Le principe de connexité fait valoir qu’il ne peut y avoir d’« entité »
unique (l’homme, la nature ou les êtres divins). Le principe de
correspondance dit qu’il y a une relation entre les différents domaines
de la réalité : le symbolique, le qualitatif, le célébratif, le rituel
et l’affectif. Le principe de complémentarité stipule que toute entité
en laquelle une action coexiste avec son complément spécifique ne peut
exister de manière individuelle. Le principe de réciprocité affirme qu’à
chaque acte correspond un acte ou une réponse réciproque, comme une
contribution de complémentarité. (Josef Estermann, La philosophie des
Andes. Etude interculturelle des connaissances indigènes des Andes, Abya
Yala, Quito, 1998, p. 359).
Les Droits de la Nature impliquent une rupture face à des positions
conservatrices et en rapport à d’autres visions qui voient en la nature
un simple objet de contemplation et de plaisir humain. Les droits de la
nature indiquent qu’il y a une valeur intrinsèque qui va au-delà de
l’utilité pour les êtres humains ou de la valeur que ceux-çi lui
confèrent, comme mentionné dans l’article d’Eduardo Gudynas.
Certains des éléments développés dans le cadre des droits de l’homme et
des droits environnementaux constituent des sources pour des droits de
la nature et permettent parfois de problématiser ces droits, d’autres
fois de leur apporter une forme d’application. L’article de Diana Murcia
est une contribution importante dans le développement de ces droits dans
le domaine du droit lui-même, car il énonce les obligations de respect,
de protection et de garantie envers la Nature.
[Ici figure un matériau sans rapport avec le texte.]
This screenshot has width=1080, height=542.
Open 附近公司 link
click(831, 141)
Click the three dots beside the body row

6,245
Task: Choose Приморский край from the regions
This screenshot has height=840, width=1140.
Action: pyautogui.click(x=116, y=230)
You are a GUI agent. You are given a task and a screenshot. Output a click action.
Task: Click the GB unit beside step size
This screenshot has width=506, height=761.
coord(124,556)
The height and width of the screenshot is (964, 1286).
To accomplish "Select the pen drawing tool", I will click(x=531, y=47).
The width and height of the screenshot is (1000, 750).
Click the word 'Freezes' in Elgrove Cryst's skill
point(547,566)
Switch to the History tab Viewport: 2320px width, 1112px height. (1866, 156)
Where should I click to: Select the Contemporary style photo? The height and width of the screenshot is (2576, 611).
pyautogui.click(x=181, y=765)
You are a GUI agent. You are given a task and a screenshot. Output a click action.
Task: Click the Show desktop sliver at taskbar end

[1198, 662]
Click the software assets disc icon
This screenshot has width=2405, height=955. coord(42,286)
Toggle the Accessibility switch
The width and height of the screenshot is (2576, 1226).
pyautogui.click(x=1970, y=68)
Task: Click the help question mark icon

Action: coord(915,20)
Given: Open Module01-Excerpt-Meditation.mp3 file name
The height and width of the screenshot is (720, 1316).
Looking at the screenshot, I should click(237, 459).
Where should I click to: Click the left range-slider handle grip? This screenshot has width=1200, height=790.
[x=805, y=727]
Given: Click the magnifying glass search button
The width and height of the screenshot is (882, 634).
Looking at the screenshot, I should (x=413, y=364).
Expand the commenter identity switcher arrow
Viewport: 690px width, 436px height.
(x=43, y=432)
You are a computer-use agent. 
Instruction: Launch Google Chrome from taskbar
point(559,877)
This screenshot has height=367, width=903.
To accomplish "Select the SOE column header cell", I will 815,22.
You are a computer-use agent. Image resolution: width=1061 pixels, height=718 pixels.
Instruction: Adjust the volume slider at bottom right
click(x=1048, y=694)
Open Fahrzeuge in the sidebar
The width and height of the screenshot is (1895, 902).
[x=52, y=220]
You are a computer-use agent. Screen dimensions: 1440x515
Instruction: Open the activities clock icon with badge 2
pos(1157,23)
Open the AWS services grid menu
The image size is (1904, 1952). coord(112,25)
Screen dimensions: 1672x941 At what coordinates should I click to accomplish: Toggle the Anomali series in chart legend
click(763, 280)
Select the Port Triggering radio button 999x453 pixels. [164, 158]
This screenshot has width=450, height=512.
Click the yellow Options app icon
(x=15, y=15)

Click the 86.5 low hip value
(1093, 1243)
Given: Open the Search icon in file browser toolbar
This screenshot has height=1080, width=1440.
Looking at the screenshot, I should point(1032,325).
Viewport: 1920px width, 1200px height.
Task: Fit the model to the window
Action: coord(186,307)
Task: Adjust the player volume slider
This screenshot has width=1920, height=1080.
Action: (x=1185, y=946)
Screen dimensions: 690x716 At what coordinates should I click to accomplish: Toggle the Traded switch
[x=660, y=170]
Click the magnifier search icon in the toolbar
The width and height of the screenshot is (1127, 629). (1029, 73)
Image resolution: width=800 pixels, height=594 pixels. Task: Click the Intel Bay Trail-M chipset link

Le principe de l’interprétation évolutive des droits et la
reconnaissance de l’interdépendance et l’indivisibilité des droits,
développés par la Cour interaméricaine des droits de l’homme (CIDH), est
déjà une source importante pour la compréhension de l’interdépendance
des droits, mais aussi l’interdépendance entre des sujets de droit.
Enfin, il est impossible de parler des sources constitutives des droits
de la nature sans tenir compte de son contexte. La reconnaissance de ces
droits répond à des processus historiques et à des moments politiques.
L’article d’Alberto Acosta contextualise cette conquête dans le cadre
constitutionnel équatorien, développé à un moment où le rôle de
l’Equateur et de l’Amérique latine, en tant que grands exportateurs de
la nature, est mis en cause.
Dans cette perspective, l’on comprend la raison pour laquelle ces droits
ont été rajoutés à la Constitution de 2008 en Equateur. Ici, le problème
de l’environnement est crucial, principalement parce que dans ce pays,
la question environnementale est reconnue socialement car après la
plupart des conflits sociaux, les maladies, la violence et
l’appauvrissement, il y a un problème d’abus et de destruction de la
nature. Le souci de la nature et les impacts sur l’environnement ont été
présents tout au long de l’histoire des mouvements sociaux, en
particulier dans le mouvement indigènes.
Les droits de la nature sont non seulement visés par les articles 71 à
74 de la Constitution équatorienne, ou par l’article 33 de la
Constitution bolivienne. Ils sont également encadrés par un processus
social qui a permis l’existence de ces constitutions et a
fondamentalement remis en question, tout d’abord, le modèle néolibéral
par rapport à l’organisation de l’économie et de la société et, en
ultime instance, le système capitaliste lui-même.
Ni ces droits, ni rien ne vient de rien. Les droits de la nature ont une
histoire. La reconnaissance des droits de la nature trouve son origine
dans les luttes pour la terre, l’eau, la souveraineté alimentaire, et
également dans les luttes contre l’extractivisme ou les méga-projets, ou
les plaintes pour la manipulation de la vie, que ce soit en identifiant
les vulnérabilités ou des conséquences néfastes sur les écosystèmes, ou
en décrivant les effets massifs, transfrontaliers ou
transgénérationnels.
Chacune de ces luttes a utilisé des stratégies combinant la théorie à la
pratique, la résistance à des actions en justice, des pressions
nationales et internationales, centrées sur un regard différent - non
capitaliste - sur la nature et ce qui s’y rattache.